Spiraling Images
I had this inspiration in class today – when looking at a converging (tapering) spiral, we can see it is composed of many layers. I believe that any image/object can be ‘framed’ this way. Each slice of the spiral is unique, but is an important part to the ‘allness’ of the spiral in more than one way; it contributes structural support to the structure, as well as provides a complete image when viewed from the top. After reading “spirals” on Wikipedia, I learned that actually I am using the incorrect terminology mathematically:
“In mathematics, a spiral is a curve which emanates from a central point, getting progressively farther away as it revolves around the point. The concise mathematical definition is "The locus of a point moving at constant speed whose distance from a fixed point increases at a specific rate."
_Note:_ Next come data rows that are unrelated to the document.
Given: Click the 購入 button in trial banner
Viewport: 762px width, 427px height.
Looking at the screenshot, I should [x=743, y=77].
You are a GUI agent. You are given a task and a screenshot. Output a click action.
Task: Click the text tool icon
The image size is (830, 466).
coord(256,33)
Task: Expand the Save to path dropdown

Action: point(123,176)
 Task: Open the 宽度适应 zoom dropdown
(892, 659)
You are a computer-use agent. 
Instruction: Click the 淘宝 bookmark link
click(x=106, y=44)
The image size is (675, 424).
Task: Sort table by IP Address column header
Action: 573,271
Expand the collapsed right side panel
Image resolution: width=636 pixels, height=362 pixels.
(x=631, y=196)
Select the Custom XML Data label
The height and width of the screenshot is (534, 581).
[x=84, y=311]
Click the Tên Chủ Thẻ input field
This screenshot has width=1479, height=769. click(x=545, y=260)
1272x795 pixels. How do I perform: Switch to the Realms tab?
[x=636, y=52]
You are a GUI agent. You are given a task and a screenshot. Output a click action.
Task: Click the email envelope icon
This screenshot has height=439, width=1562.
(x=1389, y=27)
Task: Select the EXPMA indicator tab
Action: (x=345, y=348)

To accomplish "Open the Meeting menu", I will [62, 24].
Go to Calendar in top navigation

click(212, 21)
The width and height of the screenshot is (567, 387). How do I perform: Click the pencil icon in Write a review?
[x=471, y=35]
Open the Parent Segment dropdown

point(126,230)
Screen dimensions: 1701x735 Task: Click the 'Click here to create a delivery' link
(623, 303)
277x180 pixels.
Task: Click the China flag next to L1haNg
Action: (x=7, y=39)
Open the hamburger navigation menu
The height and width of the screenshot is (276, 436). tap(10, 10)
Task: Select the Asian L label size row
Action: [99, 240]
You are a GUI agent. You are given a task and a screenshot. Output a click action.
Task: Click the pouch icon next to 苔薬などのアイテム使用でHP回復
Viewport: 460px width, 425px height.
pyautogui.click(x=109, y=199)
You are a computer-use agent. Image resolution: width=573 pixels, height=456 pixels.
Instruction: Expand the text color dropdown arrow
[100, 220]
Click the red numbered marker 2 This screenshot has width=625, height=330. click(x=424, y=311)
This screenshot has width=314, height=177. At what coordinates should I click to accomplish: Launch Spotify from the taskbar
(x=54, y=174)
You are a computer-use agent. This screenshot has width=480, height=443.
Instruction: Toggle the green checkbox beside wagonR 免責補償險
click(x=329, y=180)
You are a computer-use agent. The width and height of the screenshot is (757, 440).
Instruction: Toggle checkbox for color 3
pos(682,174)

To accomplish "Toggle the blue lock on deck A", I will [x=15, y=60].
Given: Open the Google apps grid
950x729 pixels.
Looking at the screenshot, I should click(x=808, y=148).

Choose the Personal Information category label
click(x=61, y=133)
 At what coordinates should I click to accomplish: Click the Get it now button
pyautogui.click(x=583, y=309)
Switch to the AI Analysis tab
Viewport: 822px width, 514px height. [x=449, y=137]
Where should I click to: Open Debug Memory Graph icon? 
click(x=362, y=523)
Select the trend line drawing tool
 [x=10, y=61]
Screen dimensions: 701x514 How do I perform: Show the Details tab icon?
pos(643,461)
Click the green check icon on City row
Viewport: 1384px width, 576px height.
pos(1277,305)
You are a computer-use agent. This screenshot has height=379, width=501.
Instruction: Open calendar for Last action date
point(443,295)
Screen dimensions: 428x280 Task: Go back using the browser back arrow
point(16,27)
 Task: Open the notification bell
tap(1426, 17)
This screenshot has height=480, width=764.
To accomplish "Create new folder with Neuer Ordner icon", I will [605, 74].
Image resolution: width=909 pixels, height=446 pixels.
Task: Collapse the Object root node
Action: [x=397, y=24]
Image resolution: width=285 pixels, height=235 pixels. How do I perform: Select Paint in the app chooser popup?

A "spiral" and a "helix" are two terms that are easily confused, but represent different objects.
A spiral is typically a planar curve (that is, flat), like the groove on a record or the arms of a spiral galaxy. A helix, on the other hand, is a three-dimensional coil that runs along the surface of a cylinder, like a screw. There are many instances where in colloquial usage spiral is used as a synonym for helix, notably spiral staircase and spiral binding of books. Mathematically this is incorrect but the terms are increasing in common usage.
A cross between a spiral and a helix is known as a conic helix. An example of a conic helix is the spring used to hold and make contact with the negative terminals of AA or AAA batteries in remote controls.”
I also found a great website dealing with spirals, http://spiralzoom.com//.
I hope to base my final project off this concept of a conic helix. When we view something, particular in nature (I have a particular attraction to the natural elements), we see slices of the helix. We cannot perceive the entirety of the image due to our physical constraints from being human. We can only see a small segment of the electromagnetic spectrum, and can only hear a small relatively small region of the auditory spectrum. In fact, we can only see about 300 nm (waves 400-700 nm in wavelength), which is an extremely small portion of the entire spectrum as you can see on the following figure. With our hearing limitations, we can only hear sound waves with frequencies from about 20 Hz (waves per second) to about 20,000 Hz). See the following figure for more details.
Much remains to be seen/found/uncovered in the other spectrums. For a complete framing of an object, there needs to be an examination in the other portions of helix, primarily portions that are by human means, impossible. To have a complete understanding/framing of an object, we must analyze a culmination of images, which individually examine the object in unique portions of the spectrum and not only our visible spectrum. After assembling these images, we may be able to see a more complete helix that can properly represent the object. We can superimpose the images on top of each other (similar to the construction of a helix) and see what superstructures arise. We may also be able to analyze similarities in the different parts of the spectrums.
I propose the following:
An examination of natural living objects (i.e. plants) in the different parts of the electromagnetic spectrum as well as different imaging techniques we currently use. Technologies, which come to mind immediately, include MRI, ultrasounds, x-ray, infrared, and CT scans. Obviously not limiting the project to these methodologies, they would provide a solid foundation for such an analysis. We could also use scale to examine symmetry in the structures. For example, I envision taking a panoramic picture of a forest, and then zooming in gradually to examine the more intricate structures presented by individual trees and plants and eventually leaves. We could further magnify this to examine cell structure. Furthermore, with the MRI, we could image the water molecules in the actual leaf. This is just an example.
As for the audio component, Professor Moss and I briefly spoke about the possibility of getting our hands on a contact microphone in which we could be maybe pick up endogenous vibrations of materials, which we could then amplify and present as well.
Such an examination would be artistically appealing, and scientifically revealing.
I would appreciate your thoughts/feedback on the matter.